As I write this the page is being reported as invalid, however in a while (whether  minutes or hours) it will report it as valid. If I retry the page a few times it will continue to say it is valid until it eventually starts reporting it as invalid, again consistently.

I've checked that the headers being sent for the page are the same during both valid and invalid periods and they are, so it's not something to do with that.

The behaviour I see is happening both through the web interface and the WebService::Validator::HTML::W3C perl module.
Comment 1 Olivier Thereaux 2008-12-22 14:26:39 UTC
(In reply to comment #0)
> I've noticed that some pages are reporting valid at one point in time and
> invalid later despite nothing in the page having changed.

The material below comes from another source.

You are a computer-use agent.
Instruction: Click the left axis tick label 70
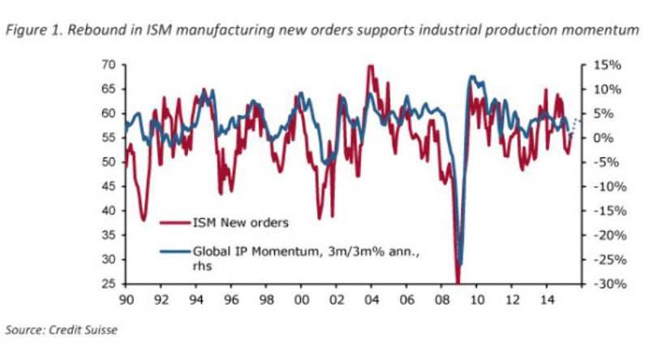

I find this surprising. One way to debug this would be to check show source in the validator and see if the validator is consistently served the same markup, or not.

If the validator consistently received the same markup and reports different results, then it's a bug with the validator.

If the validator receives different markup at different times, it is more likely to be an issue with your server, some proxy/cache at your ISP level, etc.

I have loaded the validation results and will keep reloading to see if the results change. So far, results have been consistent (invalid).
Comment 2 Steve Rushe 2008-12-22 14:54:01 UTC
(In reply to comment #1)
> I find this surprising. One way to debug this would be to check show source
> in the validator and see if the validator is consistently served the same
> markup, or not.

I knew there was one other thing I meant to check systematically. I did do this a  quick check yesterday. Both the valid and invalid versions showed the same code in the source view.
 
> I have loaded the validation results and will keep reloading to see if the
> results change. So far, results have been consistent (invalid).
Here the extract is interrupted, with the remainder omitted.